Les futurs propriétaires ont déjà des histoires à raconter sur l'environnement qui accueillera leur maison. J'aime les écouter pour essayer de comprendre leur motivation d'avoir choisi cet endroit. On marche ensemble, on découvre le potentiel à mettre en valeur.

Les futurs propriétaires ont déjà des histoires à raconter sur l'environnement qui accueillera leur maison. J'aime les écouter pour essayer de comprendre leur motivation d'avoir choisi cet endroit. On marche ensemble, on découvre le potentiel à mettre en valeur.

L'objectif est de faire en sorte que l'architecture et son environnement composent un tout qui offre plus que chacune des parties. De faire en sorte que le site soit encore plus agréable avec la maison que sans elle. Et que l'extérieur devienne une partie indissociable du bâtiment. C'est le défi qui m'anime, c'est la valeur ajoutée de mon travail.

Les mêmes questions s'imposent pour choisir un site que pour créer un intérieur. Quels sont les scénarios de vie que l'on préfère lorsqu'on est dehors (ou dedans)? On se sent mieux sur un immense site ou sur une terrasse en ville? Cela conditionne bien des décisions. On veut prendre son café dans le jardin, entretenir un petit potager, faire un feu en fin de journée, faire la sieste ou la lecture sous un arbre, jouer dans la piscine avec les enfants? Il faut bien définir ce que l'on privilégie et ce, en fonction des saisons. Il importe, par exemple, de ne pas monopoliser tout l'espace avec une piscine qu'on utilisera très peu. Je suggère de minimiser les interventions sur le terrain, d'en faire peu, mais de mettre en valeur ce qui s'y trouve déjà.

Consignes ▸
(A) D'après le passage cité, que faut-il éviter de faire avec une piscine qu'on utilisera très peu ?
(B) Traduisez en anglais la phrase suivante du passage cité : « Il faut bien définir ce que l'on privilégie et ce, en fonction des saisons. »
Le listing n'intervient en rien ici.

Listing extrait ▸
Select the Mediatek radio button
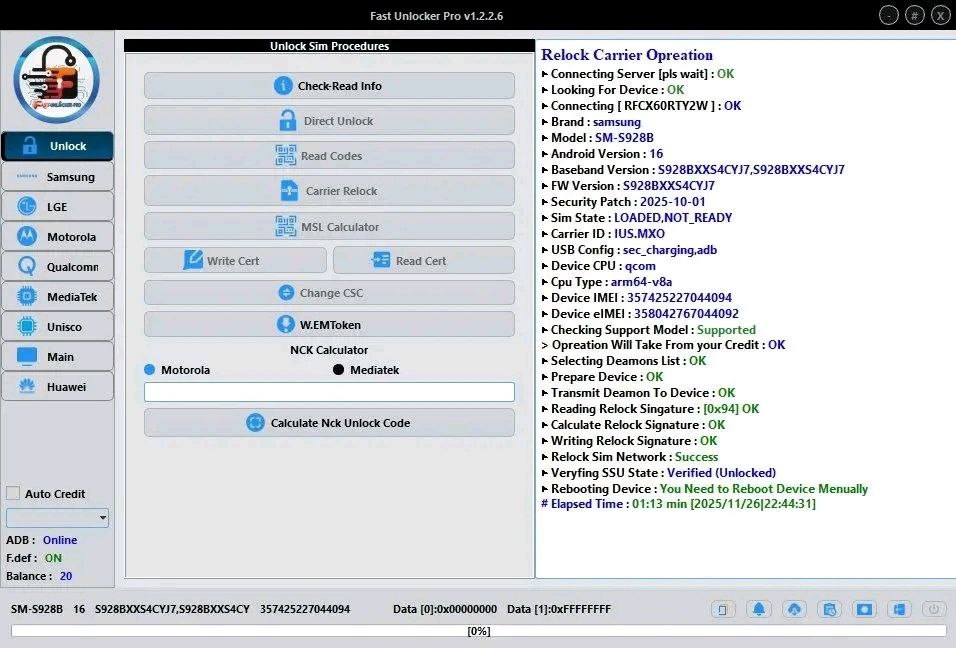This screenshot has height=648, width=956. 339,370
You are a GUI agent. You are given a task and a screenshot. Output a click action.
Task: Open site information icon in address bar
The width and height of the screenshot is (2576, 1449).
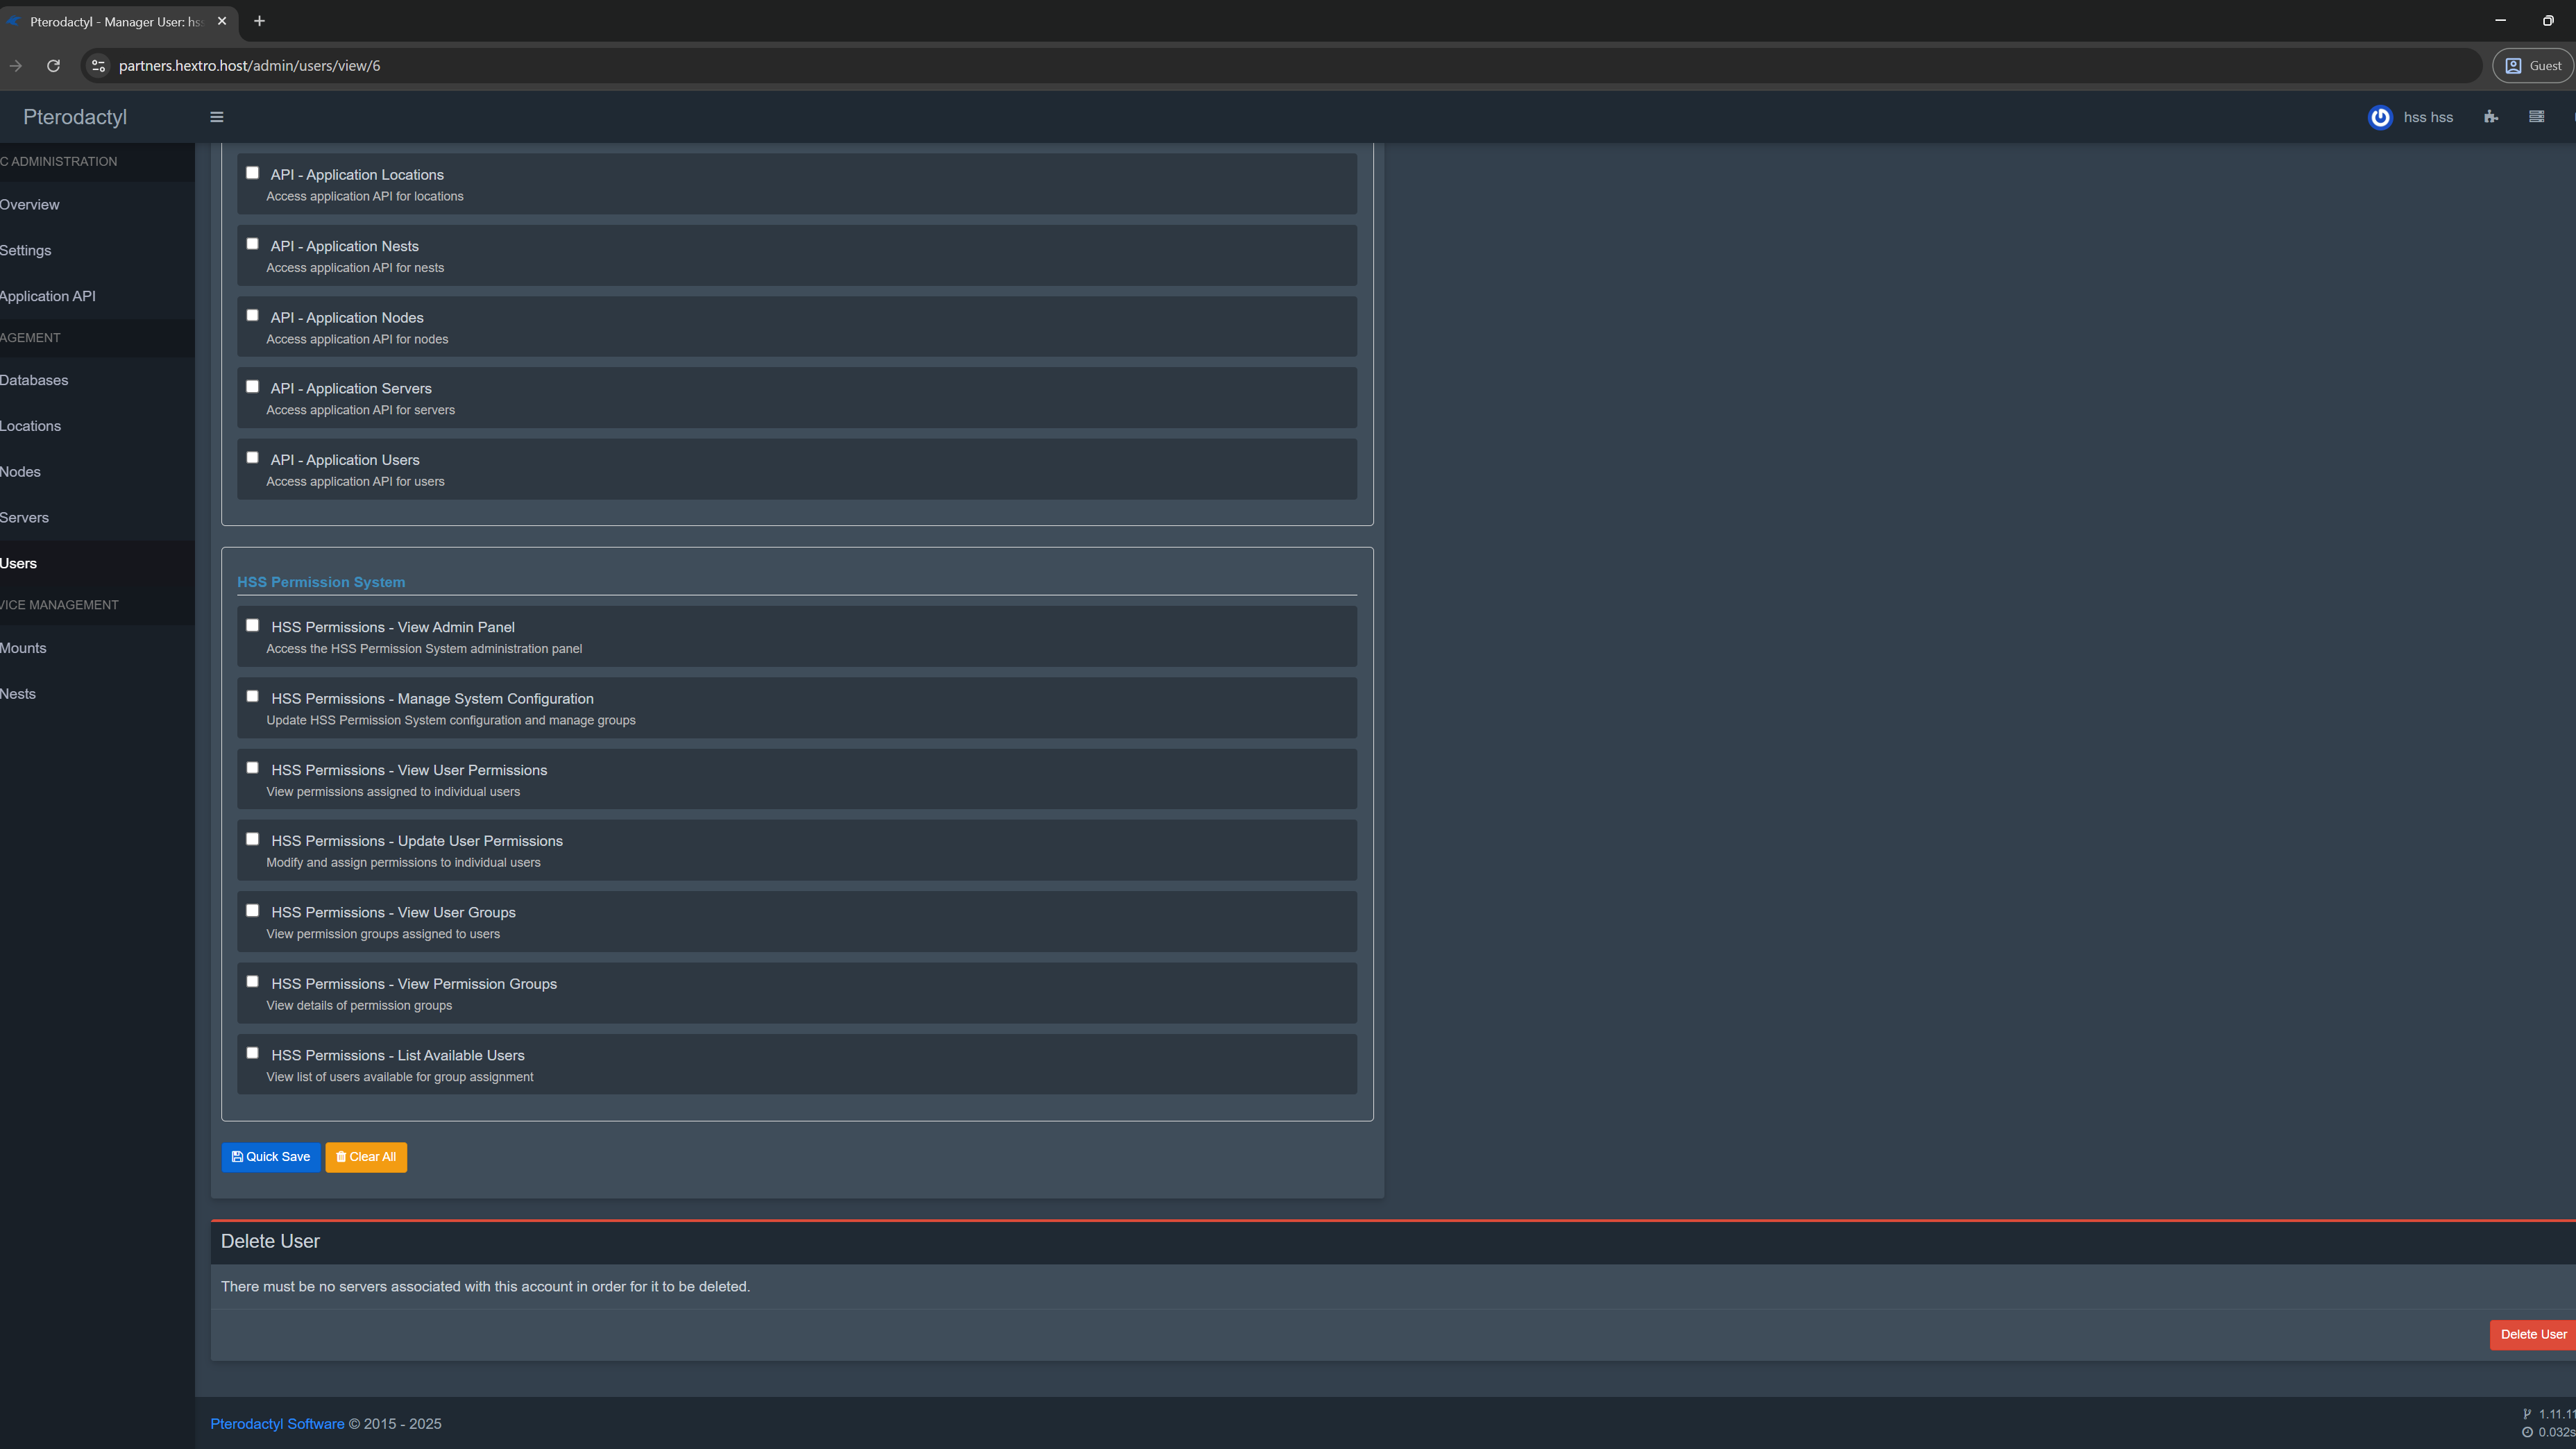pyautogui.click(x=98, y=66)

Réponses dans l'ordre ▸
(A) Il faut éviter de monopoliser tout l'espace avec elle.

(B) You have to clearly define what you prioritize, and do so according to the seasons.